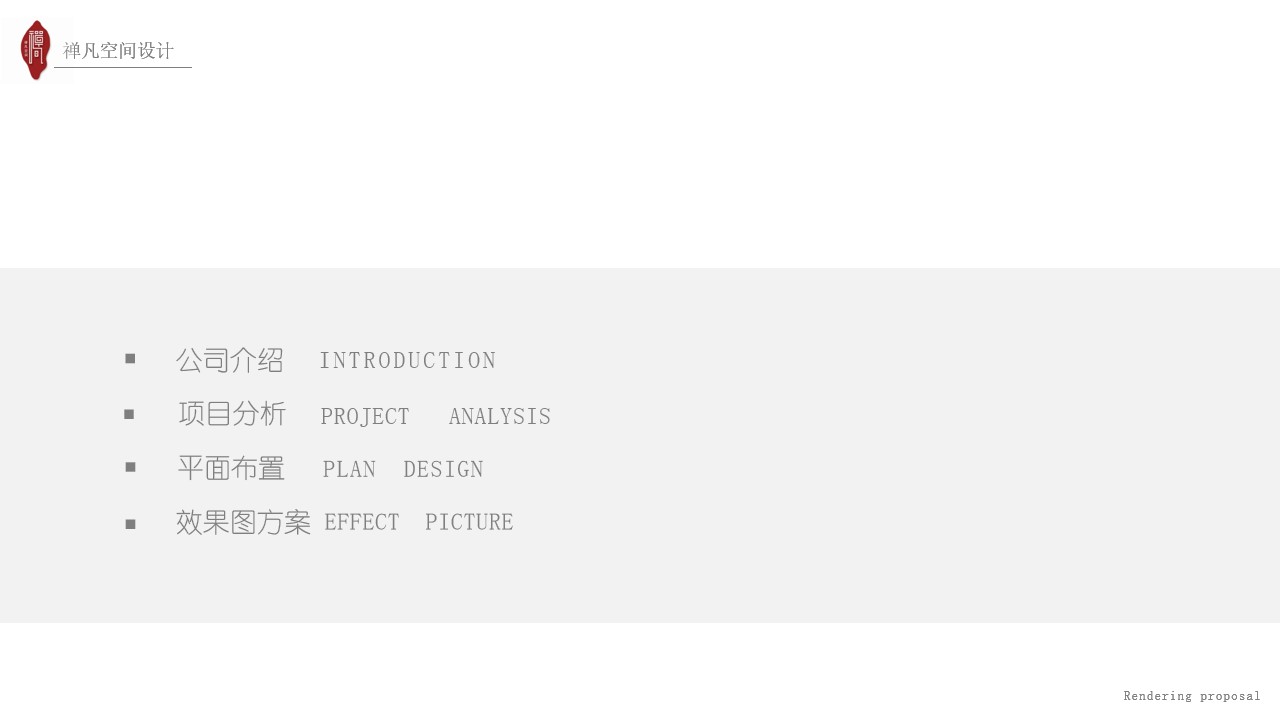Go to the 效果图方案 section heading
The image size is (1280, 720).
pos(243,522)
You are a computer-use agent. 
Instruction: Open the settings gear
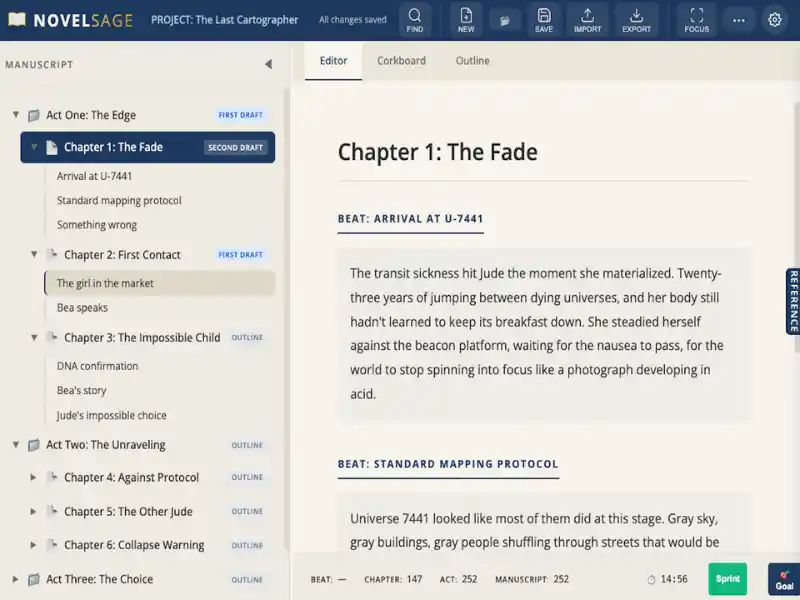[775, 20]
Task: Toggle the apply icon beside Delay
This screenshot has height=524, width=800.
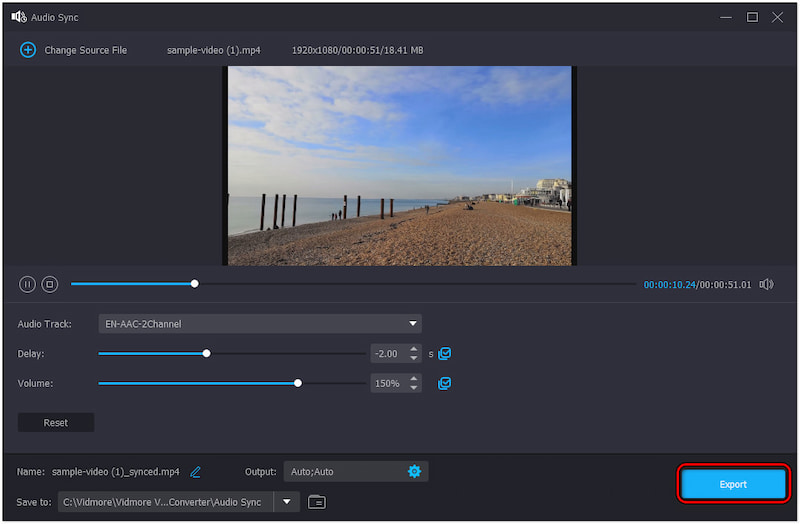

Problem to work on - Would you write out exactly the lines of the data from the one holding "Task: Toggle the apply icon beside Delay" to the final line, both included, with pictures left out?

Solution to the exercise -
Task: Toggle the apply icon beside Delay
This screenshot has height=524, width=800.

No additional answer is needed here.